TASK STATEMENT:
Write out every line exactly, from the first line of the records below through the line that contains "Click the add slide".

++++ MATERIAL PROVIDED

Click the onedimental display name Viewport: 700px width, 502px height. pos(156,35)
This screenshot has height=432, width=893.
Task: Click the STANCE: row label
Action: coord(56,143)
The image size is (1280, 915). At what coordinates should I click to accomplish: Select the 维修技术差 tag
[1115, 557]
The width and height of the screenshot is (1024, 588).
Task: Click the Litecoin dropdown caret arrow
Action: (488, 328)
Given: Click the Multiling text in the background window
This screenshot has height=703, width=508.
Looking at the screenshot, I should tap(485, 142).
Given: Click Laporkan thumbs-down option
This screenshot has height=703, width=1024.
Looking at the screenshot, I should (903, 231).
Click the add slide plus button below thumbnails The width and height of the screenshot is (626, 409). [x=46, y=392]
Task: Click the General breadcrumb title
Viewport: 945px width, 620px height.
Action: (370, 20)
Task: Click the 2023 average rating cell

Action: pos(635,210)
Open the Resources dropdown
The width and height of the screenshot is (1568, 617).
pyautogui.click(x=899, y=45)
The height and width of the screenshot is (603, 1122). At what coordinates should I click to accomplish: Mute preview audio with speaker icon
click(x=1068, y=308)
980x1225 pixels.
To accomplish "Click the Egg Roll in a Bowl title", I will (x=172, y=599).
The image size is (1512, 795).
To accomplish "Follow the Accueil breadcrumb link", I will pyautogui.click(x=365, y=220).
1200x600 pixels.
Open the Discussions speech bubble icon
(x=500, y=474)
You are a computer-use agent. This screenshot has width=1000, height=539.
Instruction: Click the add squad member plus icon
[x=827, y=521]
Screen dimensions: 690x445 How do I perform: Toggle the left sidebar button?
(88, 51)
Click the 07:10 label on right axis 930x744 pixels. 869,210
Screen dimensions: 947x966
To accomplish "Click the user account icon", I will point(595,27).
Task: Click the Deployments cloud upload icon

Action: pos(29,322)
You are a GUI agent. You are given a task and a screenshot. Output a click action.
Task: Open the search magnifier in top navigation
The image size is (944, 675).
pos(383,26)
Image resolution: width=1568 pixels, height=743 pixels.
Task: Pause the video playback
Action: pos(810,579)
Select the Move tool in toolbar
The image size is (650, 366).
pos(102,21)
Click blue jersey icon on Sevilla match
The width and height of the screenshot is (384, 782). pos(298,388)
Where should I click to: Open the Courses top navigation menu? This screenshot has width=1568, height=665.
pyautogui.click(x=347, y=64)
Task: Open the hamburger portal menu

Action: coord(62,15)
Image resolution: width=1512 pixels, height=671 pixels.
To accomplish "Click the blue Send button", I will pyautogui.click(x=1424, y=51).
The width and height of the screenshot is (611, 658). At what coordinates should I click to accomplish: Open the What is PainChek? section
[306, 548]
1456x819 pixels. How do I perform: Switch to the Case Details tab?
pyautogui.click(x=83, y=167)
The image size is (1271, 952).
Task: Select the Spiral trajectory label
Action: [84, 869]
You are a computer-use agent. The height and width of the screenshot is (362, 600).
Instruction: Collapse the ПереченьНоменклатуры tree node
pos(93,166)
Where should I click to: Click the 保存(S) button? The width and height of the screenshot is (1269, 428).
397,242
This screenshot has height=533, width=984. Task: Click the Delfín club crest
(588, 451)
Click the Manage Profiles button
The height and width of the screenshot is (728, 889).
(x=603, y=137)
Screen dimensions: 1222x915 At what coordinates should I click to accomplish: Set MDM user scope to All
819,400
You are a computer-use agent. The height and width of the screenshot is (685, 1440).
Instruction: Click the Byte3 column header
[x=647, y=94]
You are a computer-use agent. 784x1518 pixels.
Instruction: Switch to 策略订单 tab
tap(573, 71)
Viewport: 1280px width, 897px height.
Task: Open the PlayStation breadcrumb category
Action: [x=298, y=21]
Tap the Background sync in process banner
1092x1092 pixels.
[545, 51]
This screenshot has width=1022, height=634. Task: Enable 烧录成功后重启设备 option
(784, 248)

++++++++

ANSWER FOR THE TASK:
Click the onedimental display name Viewport: 700px width, 502px height. pos(156,35)
This screenshot has height=432, width=893.
Task: Click the STANCE: row label
Action: coord(56,143)
The image size is (1280, 915). At what coordinates should I click to accomplish: Select the 维修技术差 tag
[1115, 557]
The width and height of the screenshot is (1024, 588).
Task: Click the Litecoin dropdown caret arrow
Action: (488, 328)
Given: Click the Multiling text in the background window
This screenshot has height=703, width=508.
Looking at the screenshot, I should tap(485, 142).
Given: Click Laporkan thumbs-down option
This screenshot has height=703, width=1024.
Looking at the screenshot, I should (903, 231).
Click the add slide plus button below thumbnails The width and height of the screenshot is (626, 409). [x=46, y=392]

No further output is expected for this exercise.